• INSTRUCTIONS TO FOLLOW: The data are to be restated in full, exactly as presented.

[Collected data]
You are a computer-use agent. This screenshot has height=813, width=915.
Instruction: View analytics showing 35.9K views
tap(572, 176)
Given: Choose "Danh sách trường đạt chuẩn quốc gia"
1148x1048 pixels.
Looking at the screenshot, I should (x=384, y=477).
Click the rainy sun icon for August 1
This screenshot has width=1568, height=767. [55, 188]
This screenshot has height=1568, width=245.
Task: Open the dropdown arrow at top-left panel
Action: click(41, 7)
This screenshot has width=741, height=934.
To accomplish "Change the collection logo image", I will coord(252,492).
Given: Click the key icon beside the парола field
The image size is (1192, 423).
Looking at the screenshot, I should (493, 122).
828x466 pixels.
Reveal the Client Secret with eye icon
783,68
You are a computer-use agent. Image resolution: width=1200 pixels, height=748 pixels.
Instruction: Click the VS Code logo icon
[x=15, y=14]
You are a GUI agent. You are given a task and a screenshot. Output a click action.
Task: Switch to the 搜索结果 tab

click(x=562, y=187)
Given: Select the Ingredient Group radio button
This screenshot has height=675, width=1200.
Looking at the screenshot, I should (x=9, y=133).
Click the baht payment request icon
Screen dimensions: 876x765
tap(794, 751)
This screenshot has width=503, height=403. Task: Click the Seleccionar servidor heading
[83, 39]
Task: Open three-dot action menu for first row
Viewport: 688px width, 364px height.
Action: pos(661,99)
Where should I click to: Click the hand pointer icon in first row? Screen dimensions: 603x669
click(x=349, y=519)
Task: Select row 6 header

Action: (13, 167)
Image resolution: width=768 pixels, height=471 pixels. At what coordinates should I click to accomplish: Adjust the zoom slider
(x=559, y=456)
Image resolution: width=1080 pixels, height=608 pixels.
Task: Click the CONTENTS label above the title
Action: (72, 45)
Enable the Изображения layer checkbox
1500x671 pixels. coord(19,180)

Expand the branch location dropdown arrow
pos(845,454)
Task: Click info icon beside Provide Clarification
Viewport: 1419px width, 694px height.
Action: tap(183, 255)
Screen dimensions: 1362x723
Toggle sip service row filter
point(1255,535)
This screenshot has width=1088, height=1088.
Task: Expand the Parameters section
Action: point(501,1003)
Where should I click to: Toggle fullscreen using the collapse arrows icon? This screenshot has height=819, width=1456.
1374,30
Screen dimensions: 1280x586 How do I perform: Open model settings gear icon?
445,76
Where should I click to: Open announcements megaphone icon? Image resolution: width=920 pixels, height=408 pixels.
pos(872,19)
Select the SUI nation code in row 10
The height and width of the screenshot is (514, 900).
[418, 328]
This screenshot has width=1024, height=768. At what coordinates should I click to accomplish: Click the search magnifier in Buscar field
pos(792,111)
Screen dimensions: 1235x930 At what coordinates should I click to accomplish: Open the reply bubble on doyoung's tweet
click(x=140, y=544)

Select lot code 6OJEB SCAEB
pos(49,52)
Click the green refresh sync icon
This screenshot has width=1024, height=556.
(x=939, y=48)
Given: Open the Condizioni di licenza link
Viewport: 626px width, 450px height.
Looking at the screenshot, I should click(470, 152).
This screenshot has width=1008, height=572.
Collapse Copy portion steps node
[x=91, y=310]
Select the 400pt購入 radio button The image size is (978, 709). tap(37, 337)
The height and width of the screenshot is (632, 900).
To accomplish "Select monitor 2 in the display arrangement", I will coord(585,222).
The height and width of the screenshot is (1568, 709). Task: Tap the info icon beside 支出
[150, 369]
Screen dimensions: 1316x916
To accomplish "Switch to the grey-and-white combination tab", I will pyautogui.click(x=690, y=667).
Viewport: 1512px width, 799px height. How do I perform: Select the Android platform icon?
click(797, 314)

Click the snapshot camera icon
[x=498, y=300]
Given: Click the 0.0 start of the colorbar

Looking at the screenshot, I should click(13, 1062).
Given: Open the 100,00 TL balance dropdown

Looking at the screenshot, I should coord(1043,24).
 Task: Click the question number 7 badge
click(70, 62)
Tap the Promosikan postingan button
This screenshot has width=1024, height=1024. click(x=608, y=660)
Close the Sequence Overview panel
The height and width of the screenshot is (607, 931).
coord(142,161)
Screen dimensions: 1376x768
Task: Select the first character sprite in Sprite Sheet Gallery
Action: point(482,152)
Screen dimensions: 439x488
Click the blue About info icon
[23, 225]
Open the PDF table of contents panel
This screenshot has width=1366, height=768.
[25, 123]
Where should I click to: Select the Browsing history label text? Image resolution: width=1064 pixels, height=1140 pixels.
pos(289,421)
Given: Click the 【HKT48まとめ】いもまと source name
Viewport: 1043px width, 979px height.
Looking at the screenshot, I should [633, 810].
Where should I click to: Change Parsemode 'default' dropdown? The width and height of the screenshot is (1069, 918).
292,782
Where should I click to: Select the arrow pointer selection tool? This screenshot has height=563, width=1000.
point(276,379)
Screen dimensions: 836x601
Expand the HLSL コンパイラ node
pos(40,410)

• YOUR SOLUTION:
You are a computer-use agent. This screenshot has height=813, width=915.
Instruction: View analytics showing 35.9K views
tap(572, 176)
Given: Choose "Danh sách trường đạt chuẩn quốc gia"
1148x1048 pixels.
Looking at the screenshot, I should (x=384, y=477).
Click the rainy sun icon for August 1
This screenshot has width=1568, height=767. [55, 188]
This screenshot has height=1568, width=245.
Task: Open the dropdown arrow at top-left panel
Action: click(41, 7)
This screenshot has width=741, height=934.
To accomplish "Change the collection logo image", I will coord(252,492).
Given: Click the key icon beside the парола field
The image size is (1192, 423).
Looking at the screenshot, I should (493, 122).
828x466 pixels.
Reveal the Client Secret with eye icon
783,68
You are a computer-use agent. Image resolution: width=1200 pixels, height=748 pixels.
Instruction: Click the VS Code logo icon
[x=15, y=14]
You are a GUI agent. You are given a task and a screenshot. Output a click action.
Task: Switch to the 搜索结果 tab

click(x=562, y=187)
Given: Select the Ingredient Group radio button
This screenshot has height=675, width=1200.
Looking at the screenshot, I should (x=9, y=133).
Click the baht payment request icon
Screen dimensions: 876x765
tap(794, 751)
This screenshot has width=503, height=403. Task: Click the Seleccionar servidor heading
[83, 39]
Task: Open three-dot action menu for first row
Viewport: 688px width, 364px height.
Action: pos(661,99)
Where should I click to: Click the hand pointer icon in first row? Screen dimensions: 603x669
click(x=349, y=519)
Task: Select row 6 header

Action: (13, 167)
Image resolution: width=768 pixels, height=471 pixels. At what coordinates should I click to accomplish: Adjust the zoom slider
(x=559, y=456)
Image resolution: width=1080 pixels, height=608 pixels.
Task: Click the CONTENTS label above the title
Action: (72, 45)
Enable the Изображения layer checkbox
1500x671 pixels. coord(19,180)

Expand the branch location dropdown arrow
pos(845,454)
Task: Click info icon beside Provide Clarification
Viewport: 1419px width, 694px height.
Action: tap(183, 255)
Screen dimensions: 1362x723
Toggle sip service row filter
point(1255,535)
This screenshot has width=1088, height=1088.
Task: Expand the Parameters section
Action: point(501,1003)
Where should I click to: Toggle fullscreen using the collapse arrows icon? This screenshot has height=819, width=1456.
1374,30
Screen dimensions: 1280x586 How do I perform: Open model settings gear icon?
445,76
Where should I click to: Open announcements megaphone icon? Image resolution: width=920 pixels, height=408 pixels.
pos(872,19)
Select the SUI nation code in row 10
The height and width of the screenshot is (514, 900).
[418, 328]
This screenshot has width=1024, height=768. At what coordinates should I click to accomplish: Click the search magnifier in Buscar field
pos(792,111)
Screen dimensions: 1235x930 At what coordinates should I click to accomplish: Open the reply bubble on doyoung's tweet
click(x=140, y=544)

Select lot code 6OJEB SCAEB
pos(49,52)
Click the green refresh sync icon
This screenshot has width=1024, height=556.
(x=939, y=48)
Given: Open the Condizioni di licenza link
Viewport: 626px width, 450px height.
Looking at the screenshot, I should click(470, 152).
This screenshot has width=1008, height=572.
Collapse Copy portion steps node
[x=91, y=310]
Select the 400pt購入 radio button The image size is (978, 709). tap(37, 337)
The height and width of the screenshot is (632, 900).
To accomplish "Select monitor 2 in the display arrangement", I will coord(585,222).
The height and width of the screenshot is (1568, 709). Task: Tap the info icon beside 支出
[150, 369]
Screen dimensions: 1316x916
To accomplish "Switch to the grey-and-white combination tab", I will pyautogui.click(x=690, y=667).
Viewport: 1512px width, 799px height. How do I perform: Select the Android platform icon?
click(797, 314)

Click the snapshot camera icon
[x=498, y=300]
Given: Click the 0.0 start of the colorbar

Looking at the screenshot, I should click(13, 1062).
Given: Open the 100,00 TL balance dropdown

Looking at the screenshot, I should coord(1043,24).
 Task: Click the question number 7 badge
click(70, 62)
Tap the Promosikan postingan button
This screenshot has width=1024, height=1024. click(x=608, y=660)
Close the Sequence Overview panel
The height and width of the screenshot is (607, 931).
coord(142,161)
Screen dimensions: 1376x768
Task: Select the first character sprite in Sprite Sheet Gallery
Action: point(482,152)
Screen dimensions: 439x488
Click the blue About info icon
[23, 225]
Open the PDF table of contents panel
This screenshot has width=1366, height=768.
[25, 123]
Where should I click to: Select the Browsing history label text? Image resolution: width=1064 pixels, height=1140 pixels.
pos(289,421)
Given: Click the 【HKT48まとめ】いもまと source name
Viewport: 1043px width, 979px height.
Looking at the screenshot, I should [633, 810].
Where should I click to: Change Parsemode 'default' dropdown? The width and height of the screenshot is (1069, 918).
292,782
Where should I click to: Select the arrow pointer selection tool? This screenshot has height=563, width=1000.
point(276,379)
Screen dimensions: 836x601
Expand the HLSL コンパイラ node
pos(40,410)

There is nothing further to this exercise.